La Proprietà Intellettuale Spinge il PILL'INTERVISTA A PIETRO PAGANINI DI QUOTIDIANO.NET

L’Italia sarà anche nel G7, ma di certo non in quello della tutela della proprietà intellettuale: il Bel Paese, all’interno di una ideale classifica mondiale, si colloca infatti soltanto in 46esima posizione, dietro a Bahrein e Giordana. Lo rivela l’ultimo report della Property Rights Alliance, uno studio che misura come viene tutelata la proprietà intellettuale in oltre 129 Paesi, rappresentanti il 98 per cento del Pil mondiale e il 93 per cento della popolazione. «I diritti di proprietà sono un indicatore chiave del successo economico e della stabilità politica, e una componente fondamentale dell’innovazione», spiega Pietro Paganini (nella foto tonda), presidente di Competere.eu, think tank che aderisce alla Property Rights Alliance e docente alla John Cabot University.

 

“Dove siamo più vulnerabili?
«La versione 2019 dell’International Property Rights Index contiene anche un caso studio realizzato da Competere sulle problematiche che l’ingresso dell’Italia nella Belt and Road Initiative cinese comporta in termini di tutela del know-how e del prodotto. La nostra analisi suggerisce che l’apertura di una nuova Via della Seta potrebbe aggravare questo fenomeno, facendo dell’Italia un punto di transito verso l’Europa per nuove merci contraffatte e danneggiando le imprese nostrane».”

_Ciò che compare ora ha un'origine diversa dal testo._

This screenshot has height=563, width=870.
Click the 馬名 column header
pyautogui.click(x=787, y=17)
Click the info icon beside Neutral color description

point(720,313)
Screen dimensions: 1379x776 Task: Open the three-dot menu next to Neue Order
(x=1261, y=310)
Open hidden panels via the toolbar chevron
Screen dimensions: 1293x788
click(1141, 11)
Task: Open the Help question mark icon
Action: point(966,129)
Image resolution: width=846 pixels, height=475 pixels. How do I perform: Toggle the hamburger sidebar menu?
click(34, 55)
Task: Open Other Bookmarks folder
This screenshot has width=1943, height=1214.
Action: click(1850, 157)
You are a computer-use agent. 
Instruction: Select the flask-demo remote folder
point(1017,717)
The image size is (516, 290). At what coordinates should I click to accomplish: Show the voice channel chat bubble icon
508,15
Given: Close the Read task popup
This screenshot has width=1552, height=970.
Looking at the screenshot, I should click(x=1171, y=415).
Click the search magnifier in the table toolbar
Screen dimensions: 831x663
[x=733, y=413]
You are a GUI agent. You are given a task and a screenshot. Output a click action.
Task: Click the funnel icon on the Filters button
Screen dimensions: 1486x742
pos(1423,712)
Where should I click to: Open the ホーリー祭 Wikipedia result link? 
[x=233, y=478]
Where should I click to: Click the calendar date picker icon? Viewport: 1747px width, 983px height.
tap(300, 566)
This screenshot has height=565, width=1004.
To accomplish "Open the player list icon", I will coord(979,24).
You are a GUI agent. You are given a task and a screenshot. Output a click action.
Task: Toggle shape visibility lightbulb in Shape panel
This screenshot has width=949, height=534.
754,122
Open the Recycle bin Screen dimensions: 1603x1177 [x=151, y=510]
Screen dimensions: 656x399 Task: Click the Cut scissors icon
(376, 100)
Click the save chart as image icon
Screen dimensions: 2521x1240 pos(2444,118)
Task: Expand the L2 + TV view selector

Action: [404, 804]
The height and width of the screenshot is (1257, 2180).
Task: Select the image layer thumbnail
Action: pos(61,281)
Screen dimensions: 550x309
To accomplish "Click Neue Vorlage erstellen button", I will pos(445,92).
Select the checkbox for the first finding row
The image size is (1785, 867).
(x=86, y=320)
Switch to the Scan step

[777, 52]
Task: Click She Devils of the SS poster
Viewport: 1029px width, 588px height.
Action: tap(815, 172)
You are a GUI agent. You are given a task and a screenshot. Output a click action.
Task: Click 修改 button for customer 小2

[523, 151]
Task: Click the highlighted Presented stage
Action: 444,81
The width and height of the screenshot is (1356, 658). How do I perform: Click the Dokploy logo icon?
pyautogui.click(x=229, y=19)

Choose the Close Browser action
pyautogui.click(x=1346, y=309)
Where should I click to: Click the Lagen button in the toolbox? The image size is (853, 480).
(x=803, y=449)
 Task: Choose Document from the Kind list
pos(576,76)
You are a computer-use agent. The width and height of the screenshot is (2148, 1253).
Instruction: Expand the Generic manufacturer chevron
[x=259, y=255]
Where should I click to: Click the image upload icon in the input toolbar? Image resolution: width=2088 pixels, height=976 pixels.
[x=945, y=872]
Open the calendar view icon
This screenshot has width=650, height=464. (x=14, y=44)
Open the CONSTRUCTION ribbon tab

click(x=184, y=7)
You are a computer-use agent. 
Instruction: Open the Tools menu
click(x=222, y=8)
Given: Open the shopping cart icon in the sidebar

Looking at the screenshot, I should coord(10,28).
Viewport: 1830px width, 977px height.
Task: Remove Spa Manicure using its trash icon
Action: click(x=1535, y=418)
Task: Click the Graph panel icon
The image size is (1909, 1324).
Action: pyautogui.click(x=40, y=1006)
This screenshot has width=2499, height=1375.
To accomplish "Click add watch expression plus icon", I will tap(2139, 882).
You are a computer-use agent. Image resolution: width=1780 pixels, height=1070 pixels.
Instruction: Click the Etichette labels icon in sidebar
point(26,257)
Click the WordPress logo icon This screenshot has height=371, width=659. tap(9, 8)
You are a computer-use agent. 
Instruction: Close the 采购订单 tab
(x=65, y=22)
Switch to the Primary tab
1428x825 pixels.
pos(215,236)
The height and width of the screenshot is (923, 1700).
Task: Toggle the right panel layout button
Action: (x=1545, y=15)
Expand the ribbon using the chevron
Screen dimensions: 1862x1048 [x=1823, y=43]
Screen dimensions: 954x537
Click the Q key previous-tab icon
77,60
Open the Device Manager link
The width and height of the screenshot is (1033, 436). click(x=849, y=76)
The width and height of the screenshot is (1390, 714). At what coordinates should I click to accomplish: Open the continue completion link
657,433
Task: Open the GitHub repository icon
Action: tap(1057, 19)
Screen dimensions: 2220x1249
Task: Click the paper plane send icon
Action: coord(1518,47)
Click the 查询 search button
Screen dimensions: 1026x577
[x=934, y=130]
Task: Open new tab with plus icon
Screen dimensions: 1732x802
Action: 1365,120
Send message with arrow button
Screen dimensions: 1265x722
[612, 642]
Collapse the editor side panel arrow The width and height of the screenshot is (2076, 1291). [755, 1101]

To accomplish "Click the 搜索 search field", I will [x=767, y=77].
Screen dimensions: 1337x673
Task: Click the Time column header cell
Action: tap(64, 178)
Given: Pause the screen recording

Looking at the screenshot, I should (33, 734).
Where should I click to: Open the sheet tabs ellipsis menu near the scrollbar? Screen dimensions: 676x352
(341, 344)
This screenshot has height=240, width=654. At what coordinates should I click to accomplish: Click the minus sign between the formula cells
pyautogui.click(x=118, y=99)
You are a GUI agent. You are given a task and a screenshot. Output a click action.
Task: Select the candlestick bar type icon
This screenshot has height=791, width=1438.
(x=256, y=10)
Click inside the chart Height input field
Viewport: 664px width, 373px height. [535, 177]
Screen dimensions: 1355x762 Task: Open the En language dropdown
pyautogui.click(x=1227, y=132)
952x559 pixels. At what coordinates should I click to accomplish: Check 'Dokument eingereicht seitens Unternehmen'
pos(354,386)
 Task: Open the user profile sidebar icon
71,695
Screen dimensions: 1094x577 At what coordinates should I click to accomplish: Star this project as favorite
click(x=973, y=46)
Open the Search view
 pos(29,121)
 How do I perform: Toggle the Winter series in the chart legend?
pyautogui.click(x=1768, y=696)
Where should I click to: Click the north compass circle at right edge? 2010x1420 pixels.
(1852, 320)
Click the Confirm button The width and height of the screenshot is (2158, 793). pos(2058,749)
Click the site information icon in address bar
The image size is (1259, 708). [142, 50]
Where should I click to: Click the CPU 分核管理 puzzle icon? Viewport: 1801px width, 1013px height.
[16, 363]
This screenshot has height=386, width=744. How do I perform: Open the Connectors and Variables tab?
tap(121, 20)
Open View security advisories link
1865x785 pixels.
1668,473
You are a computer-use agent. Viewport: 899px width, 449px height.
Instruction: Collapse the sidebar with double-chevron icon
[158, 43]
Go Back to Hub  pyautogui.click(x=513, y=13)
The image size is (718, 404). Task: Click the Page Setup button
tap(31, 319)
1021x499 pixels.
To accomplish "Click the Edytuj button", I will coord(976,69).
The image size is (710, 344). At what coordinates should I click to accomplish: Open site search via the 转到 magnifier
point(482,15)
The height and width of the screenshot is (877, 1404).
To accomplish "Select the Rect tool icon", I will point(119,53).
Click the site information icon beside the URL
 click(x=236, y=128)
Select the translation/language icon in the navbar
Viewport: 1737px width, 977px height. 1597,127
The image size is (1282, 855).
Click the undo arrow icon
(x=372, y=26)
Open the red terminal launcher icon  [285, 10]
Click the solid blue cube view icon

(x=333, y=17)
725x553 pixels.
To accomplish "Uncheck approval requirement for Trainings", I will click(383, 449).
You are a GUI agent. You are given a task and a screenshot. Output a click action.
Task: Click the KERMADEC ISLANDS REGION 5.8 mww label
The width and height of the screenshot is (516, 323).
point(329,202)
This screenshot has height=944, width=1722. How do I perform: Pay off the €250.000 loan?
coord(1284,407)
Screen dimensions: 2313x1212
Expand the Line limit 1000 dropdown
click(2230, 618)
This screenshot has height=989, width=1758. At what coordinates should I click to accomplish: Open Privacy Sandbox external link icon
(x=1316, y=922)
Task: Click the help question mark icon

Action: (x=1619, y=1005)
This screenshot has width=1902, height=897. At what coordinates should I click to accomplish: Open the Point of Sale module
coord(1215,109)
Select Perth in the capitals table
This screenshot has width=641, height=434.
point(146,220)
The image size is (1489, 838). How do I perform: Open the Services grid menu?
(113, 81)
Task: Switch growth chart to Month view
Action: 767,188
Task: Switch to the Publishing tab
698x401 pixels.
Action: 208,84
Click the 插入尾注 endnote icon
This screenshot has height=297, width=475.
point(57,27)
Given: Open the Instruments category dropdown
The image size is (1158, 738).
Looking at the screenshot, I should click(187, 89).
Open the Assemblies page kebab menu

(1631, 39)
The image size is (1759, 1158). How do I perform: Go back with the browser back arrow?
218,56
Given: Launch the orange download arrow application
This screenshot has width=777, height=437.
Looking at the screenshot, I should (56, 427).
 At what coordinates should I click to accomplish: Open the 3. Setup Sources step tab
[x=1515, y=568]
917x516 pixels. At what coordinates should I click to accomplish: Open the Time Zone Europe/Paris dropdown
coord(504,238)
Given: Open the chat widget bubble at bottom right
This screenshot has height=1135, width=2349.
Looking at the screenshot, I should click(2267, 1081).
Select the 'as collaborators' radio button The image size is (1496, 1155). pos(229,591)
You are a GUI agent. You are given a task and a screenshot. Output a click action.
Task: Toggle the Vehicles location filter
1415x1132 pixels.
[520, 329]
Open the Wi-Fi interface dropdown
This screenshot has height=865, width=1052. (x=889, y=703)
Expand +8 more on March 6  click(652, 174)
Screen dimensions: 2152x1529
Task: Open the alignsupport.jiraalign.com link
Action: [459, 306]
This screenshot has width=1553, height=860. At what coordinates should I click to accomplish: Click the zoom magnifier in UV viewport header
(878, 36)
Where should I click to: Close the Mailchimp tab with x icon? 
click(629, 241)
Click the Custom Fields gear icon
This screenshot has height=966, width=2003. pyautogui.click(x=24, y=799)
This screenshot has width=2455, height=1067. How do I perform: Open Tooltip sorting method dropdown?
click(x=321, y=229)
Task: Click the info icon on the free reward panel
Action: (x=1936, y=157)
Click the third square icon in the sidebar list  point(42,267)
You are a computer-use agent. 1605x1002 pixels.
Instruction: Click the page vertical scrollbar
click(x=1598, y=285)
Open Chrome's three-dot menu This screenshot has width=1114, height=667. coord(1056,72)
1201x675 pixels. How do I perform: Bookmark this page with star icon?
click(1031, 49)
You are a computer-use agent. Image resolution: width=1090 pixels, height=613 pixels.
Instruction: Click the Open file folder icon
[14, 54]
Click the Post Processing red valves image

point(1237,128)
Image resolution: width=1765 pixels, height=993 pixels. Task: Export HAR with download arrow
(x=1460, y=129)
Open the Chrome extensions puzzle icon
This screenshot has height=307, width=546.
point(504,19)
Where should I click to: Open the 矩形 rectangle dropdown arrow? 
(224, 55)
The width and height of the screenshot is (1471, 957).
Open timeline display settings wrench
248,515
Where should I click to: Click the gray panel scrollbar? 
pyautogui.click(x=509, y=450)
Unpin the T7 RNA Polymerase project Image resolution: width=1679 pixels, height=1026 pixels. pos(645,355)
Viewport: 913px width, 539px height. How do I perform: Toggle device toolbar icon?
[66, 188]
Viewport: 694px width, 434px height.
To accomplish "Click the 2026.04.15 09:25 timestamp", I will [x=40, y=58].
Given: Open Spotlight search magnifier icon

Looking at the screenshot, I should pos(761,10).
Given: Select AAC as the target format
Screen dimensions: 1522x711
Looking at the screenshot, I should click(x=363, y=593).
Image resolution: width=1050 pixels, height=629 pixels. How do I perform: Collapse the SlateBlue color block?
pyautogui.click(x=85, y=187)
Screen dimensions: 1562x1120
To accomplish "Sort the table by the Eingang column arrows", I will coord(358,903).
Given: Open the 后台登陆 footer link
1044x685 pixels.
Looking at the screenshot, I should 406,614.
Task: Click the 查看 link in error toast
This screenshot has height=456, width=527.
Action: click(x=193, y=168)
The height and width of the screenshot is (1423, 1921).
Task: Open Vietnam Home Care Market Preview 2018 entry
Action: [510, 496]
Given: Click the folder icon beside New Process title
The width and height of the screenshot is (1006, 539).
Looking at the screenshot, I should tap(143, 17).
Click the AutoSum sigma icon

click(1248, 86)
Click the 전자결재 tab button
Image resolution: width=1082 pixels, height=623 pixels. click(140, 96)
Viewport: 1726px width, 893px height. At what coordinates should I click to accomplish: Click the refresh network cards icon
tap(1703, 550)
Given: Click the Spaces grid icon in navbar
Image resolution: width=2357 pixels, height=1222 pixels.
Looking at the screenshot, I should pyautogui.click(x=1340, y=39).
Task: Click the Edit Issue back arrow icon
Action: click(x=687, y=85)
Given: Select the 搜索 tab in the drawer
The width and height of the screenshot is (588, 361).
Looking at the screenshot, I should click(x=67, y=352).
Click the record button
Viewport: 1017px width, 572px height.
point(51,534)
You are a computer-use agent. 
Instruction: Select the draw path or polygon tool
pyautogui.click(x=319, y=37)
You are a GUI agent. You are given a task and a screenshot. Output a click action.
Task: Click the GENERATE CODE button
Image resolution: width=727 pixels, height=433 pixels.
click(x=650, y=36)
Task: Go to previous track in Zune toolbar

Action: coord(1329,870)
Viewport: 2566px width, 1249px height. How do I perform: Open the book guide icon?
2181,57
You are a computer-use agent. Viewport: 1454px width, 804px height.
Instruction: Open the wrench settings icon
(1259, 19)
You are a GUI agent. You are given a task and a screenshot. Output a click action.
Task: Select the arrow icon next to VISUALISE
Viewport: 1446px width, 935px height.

Anche il governo cinese si sta muovendo a favore della difesa dei diritti di proprientà intellettuale.
«La Cina, che vuole il primato mondiale dell’innovazione entro il 2050, ha avviato un piano ambizioso quanto irrealistico per eliminare entro il 2020 la contraffazione (400 miliardi annui di valore stimato), al fine di ottenere lo status di economia di mercato ed avere accesso ai club internazionali che contano. Per la legge del contrappasso, i cinesi temono che i loro prodotti ad alto valore tecnologico ed intellettuale possano essere copiati e replicati da altri. Se Pechino, almeno nei proclami, si sta muovendo nella giusta direzione, troppe regioni restano ostili alla difesa della proprietà, con conseguenze, non solo economiche, devastanti per chi fa innovazione, ma anche con danni sociali rilevanti».